Natale: cosa sono le "strenne" e quali sono i tipici regali genovesi

Alla scoperta dei regali della tradizione

Chi è di Genova non può non aver mai sentito parlare di "strenne" soprattutto in questo periodo dell'anno. Ma cosa sono le strenne, a chi si fanno, e quali sono le più tipiche del capoluogo ligure?

Le "strenne" sono i regali di Natale, e anche se la parola è particolarmente diffusa in Liguria, le sue origini sono lontane: il termine deriva dal latino "strena" che significava "regalo di buon augurio", e l'usanza discende dalla tradizione dell'antica Roma che prevedeva lo scambio di doni augurali durante i Saturnalia, le festività romane che si svolgevano dal 17 al 23 dicembre in onore del dio Saturno.

Andando avanti nel tempo, non si può non citare l'usanza diffusa in Lunigiana per cui i bambini andavano in giro nel giorno di Capodanno a bussare alle porte delle case recitando la filastrocca "Buongiorno e buon anno fatemi la strenna per tutto l'anno".

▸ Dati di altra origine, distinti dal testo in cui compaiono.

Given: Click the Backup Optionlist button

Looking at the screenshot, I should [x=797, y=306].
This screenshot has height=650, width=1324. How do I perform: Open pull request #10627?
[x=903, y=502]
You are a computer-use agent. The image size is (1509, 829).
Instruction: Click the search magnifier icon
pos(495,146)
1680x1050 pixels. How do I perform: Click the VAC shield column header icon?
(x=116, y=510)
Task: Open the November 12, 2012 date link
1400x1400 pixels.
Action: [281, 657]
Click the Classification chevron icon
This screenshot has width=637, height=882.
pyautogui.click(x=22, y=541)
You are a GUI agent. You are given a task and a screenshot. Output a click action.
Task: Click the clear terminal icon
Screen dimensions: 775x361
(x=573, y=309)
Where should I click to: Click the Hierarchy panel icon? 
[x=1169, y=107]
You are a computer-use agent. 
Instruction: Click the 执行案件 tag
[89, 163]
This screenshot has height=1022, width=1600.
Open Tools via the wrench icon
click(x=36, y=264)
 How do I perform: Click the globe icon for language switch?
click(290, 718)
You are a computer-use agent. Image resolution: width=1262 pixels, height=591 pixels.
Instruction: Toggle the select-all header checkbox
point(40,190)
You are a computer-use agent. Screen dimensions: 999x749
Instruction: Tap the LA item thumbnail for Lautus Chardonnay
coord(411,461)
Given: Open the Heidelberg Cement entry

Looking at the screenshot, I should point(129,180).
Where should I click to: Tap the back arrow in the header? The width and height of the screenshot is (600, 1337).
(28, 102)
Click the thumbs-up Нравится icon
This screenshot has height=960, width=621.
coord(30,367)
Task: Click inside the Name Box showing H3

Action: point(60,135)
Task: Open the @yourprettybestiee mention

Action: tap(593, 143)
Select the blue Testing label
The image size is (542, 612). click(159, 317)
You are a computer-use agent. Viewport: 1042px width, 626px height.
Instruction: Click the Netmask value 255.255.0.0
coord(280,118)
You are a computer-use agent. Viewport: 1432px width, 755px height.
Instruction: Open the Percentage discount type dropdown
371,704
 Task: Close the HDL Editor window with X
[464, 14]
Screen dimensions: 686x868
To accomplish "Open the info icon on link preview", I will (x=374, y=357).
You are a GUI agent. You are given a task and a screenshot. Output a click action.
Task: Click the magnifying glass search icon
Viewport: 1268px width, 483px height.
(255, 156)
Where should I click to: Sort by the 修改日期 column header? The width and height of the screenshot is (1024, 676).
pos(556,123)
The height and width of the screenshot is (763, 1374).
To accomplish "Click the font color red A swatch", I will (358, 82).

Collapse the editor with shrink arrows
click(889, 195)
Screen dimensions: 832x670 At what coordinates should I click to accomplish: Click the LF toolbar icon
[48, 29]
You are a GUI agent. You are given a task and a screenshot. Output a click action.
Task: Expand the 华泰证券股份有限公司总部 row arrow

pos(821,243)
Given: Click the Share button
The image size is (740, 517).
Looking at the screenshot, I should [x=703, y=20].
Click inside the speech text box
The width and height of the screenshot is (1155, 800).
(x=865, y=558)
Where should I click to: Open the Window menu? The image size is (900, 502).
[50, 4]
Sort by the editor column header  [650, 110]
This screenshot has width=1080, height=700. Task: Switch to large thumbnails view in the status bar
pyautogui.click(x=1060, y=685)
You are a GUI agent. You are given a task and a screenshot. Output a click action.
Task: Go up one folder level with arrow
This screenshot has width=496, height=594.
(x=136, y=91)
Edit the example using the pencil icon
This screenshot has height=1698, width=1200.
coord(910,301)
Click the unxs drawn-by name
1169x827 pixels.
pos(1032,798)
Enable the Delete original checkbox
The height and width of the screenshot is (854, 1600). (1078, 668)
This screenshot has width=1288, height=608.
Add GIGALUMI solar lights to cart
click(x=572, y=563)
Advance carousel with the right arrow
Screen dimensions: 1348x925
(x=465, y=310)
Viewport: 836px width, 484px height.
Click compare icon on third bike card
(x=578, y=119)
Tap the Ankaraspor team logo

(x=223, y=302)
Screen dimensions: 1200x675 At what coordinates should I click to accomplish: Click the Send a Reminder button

E dunque le strenne sono quei piccoli regali di buon augurio che si fanno nel periodo di Natale. Vediamo qualche idea per alcune strenne tipiche genovesi.

Il pandolce

Il tipico pandolce genovese - alto o basso - rientra tra i regali della tradizione da scambiare sotto l'albero. Di buon auspicio, e pure molto buono! (Leggi la ricetta).

Il "ragno genovese"

Di classe e assolutamente tradizionali sono le ceramiche (o anche i tessuti) con il tradizionale antico "ragno genovese", un decoro che a Genova era ed è molto utilizzato.

Il Corochinato

Un altro grande classico è questo vino bianco aromatizzato tipo vermut tipico di Genova, conosciuto anche come "Asinello" (a causa dell'etichetta della bottiglia), prodotto dalla ditta Vini Allara di Pra'.

Mortaio e pestello

Cosa c'è di più tipico del "pesto starter kit"? Mortaio e pestello non sono solo divertenti da utilizzare per fare il pesto alla vecchia maniera (scopri la ricetta), sono anche un bellissimo e tradizionale complemento d'arredo da mostrare in cucina.

Sciroppo di rose

Forse non tutti lo sanno, ma lo sciroppo di rose è un'altra specialità tipica ligure molto buona, da utilizzare in mille modi diversi. Perché non approfittarne per regalare un po' di dolcezza? 

Canestrelli

Una bella confezione di biscotti tipici della tradizione ligure, come i famosi "canestrelletti" di Torriglia, vera e propria bandiera della gastronomia locale. Ecco la ricetta

Musica zeneise

Da Fabrizio De André ai Trilli, da Ivano Fossati agli Ex Otago, passando per tanti altri: la tradizione del cantautorato genovese è più viva che mai, perché non regalare un cd o un vinile?

Aiutiamo le realtà locali: un buono per un'attività sotto casa

In quest'anno particolarmente difficile perché non aiutare le realtà locali regalando un buono per acquistare in un negozio sotto casa? O per andare a pranzo in uno dei ristoranti genovesi?

Aiutiamo la cultura locale: teatri, musei e cinema

Vero, con l'emergenza sanitaria teatri, musei e cinema sono chiusi, e dunque sono in grande sofferenza. Proprio per questo, quando riapriranno, avranno bisogno del nostro aiuto per riprendersi velocemente. Dunque perché non regalare un "buono" in denaro - magari in una bustina colorata e con un biglietto un po' fantasioso - da spendere quando questi luoghi della cultura riapriranno? Può essere un buono per un abbonamento a teatro, o al cinema, o per una mostra negli spazi genovesi.